In order to avoid the external balance webs (of the Yamaha crossplane-crankshaft I-4 and of the I-4 PatRoVa of the animation), a better choice is the V-4 arrangement with the crankpins arranged at 0, 0, 90 and 90 degrees:
(used by some Ducati V-4 in the moto-GP).
You also write:
“and with your Cross Radial PatATeco .....
again, I wonder, have you evaluated the likely detriment to crankshaft/propellor shaft torsional vibration when driving a propellor or rotor ?
complicated by and strongly related to reduction gearing factors (if reduction gearing is used)
there are very many precedents of crankshaft redesign due to this, not all conveniently in the distant past
eg the RR 1970s development of Continental's flat 4 (direct drive of course) to 130 hp for the Aerobat version of the French-built Cessna 150
had fatigue failures in service and was effectively banned, without iirc compensation to customers
the props were disappearing in flight
many other efforts by lesser organisations have similarly failed since”

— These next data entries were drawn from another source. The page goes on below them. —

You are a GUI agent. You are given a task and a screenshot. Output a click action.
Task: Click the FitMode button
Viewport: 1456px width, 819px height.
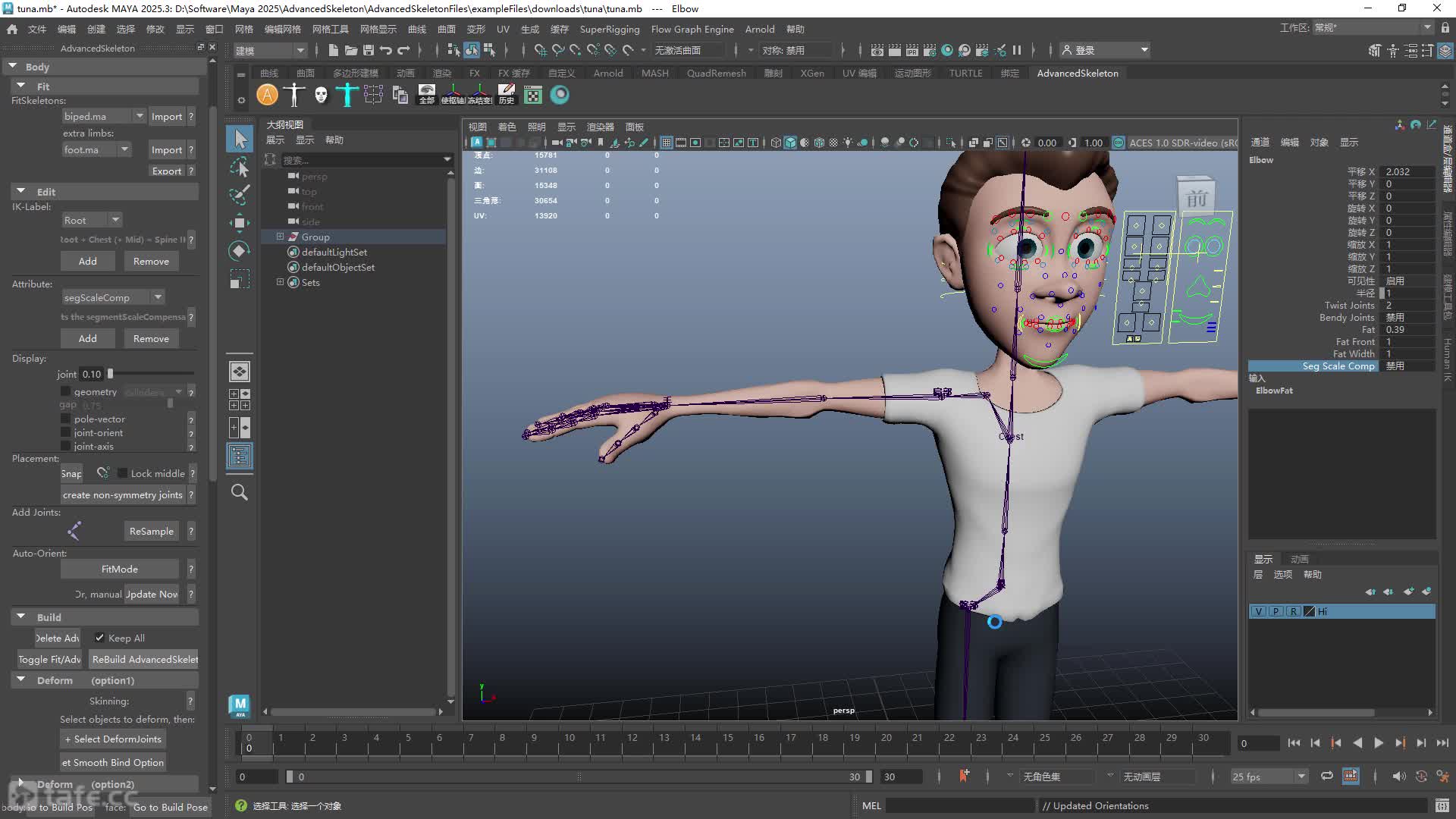click(x=120, y=569)
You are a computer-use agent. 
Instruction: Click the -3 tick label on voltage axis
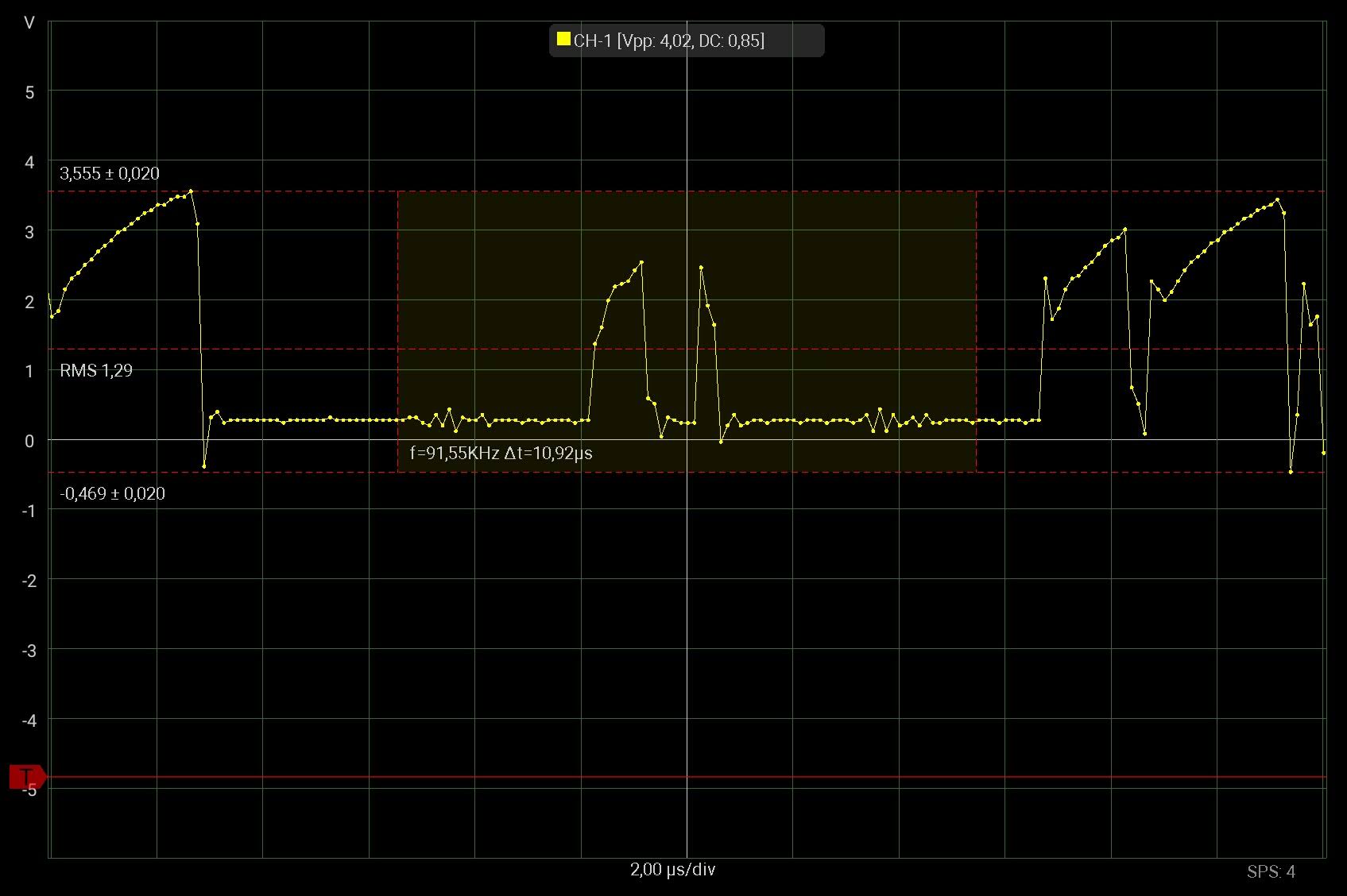coord(29,651)
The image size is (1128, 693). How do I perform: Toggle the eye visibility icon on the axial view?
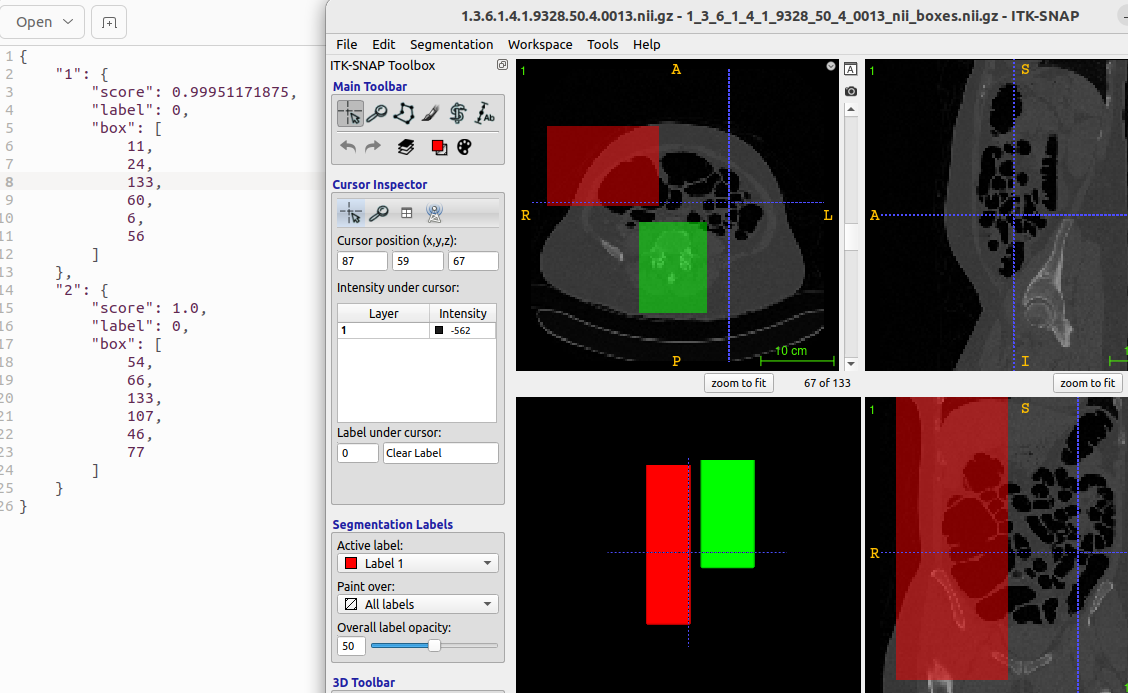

Here is a UL-power crankshaft for a flat four aircraft engine:
Single piece, big diameter of journals / crankpins. It seems strong.
And here it is shown the crankshaft of a Hercules 14-cylinder double-row Radial:
The crankshaft is “a built-up three-piece unit which allows the use of solid master connecting rods”. It seems not adequately strong, however it deals with several times more power than the crankshaft of the flat-4.
In a flat-4 engine, all the four pistons stop together (at BDC and TDC), which means zero kinetic energy. And 90 degrees later (middle stroke) they all move at high speed, which means they, as a set, have a big amount of kinetic energy. As in all even firing 4-stroke four-cylinder engines, the heavy second-order inertia torque requires strong / heavy crankshaft structure.
If a heavy propeller is secured at the one end of the crankshaft, then the propeller has to accelerate / decelerate twice per crankshaft rotation in order to absorb and then give back the kinetic energy required by the set of the four pistons.
In the PatATeco Cross-Radial of the animation, the total kinetic energy of the four pistons is constant (about zero inertia torque). The propeller can be secured on the crankshaft without any issue.
Things are better than in the conventional Radials because the motion of all pistons is the same and because there is no master rod (you can read more at
http://www.pattakon.com/pattakonPatAT.htm ).
It is hard to believe, however a four-cylinder PatATeco is better balanced than the double row 18-cylinder Centaurus Sleeve-Valve Radial of Bristol.
Another advantage of the PatATeco Cross-Radial is that it is a two-stroke engine.
A combustion happens every 90 crank degrees.
The successive power pulses overlap as in the even firing V-8 (smooth delivery of power).
The pistons around their TDC run always under heavy pressure (compare to the pistons of the four-strokes when they pass from their combustion-TDC, and when, 360 crank degrees later, they pass from their overlap-TDC).
When I compare the PatATeco Cross-Radial with a flat-four airplane engine (like, say, the Rotax 912 or the UL-260i of UL-power) what I see is a more reliable engine (no valves, no valve springs, no camshafts, no push-rods, no rocker-arms etc), a way more lightweight engine (one crankpin serves all the four pistons), a better cooled engine (air-cooled; read at UL-Power how proud they are for their aircooling, even if the two cylinders are necessarily arranged behind the other two cylinders), an engine with better fuel efficiency (less friction, better shape of combustion chamber), etc.
So, take another look at the PatATeco and let me know where you see problems.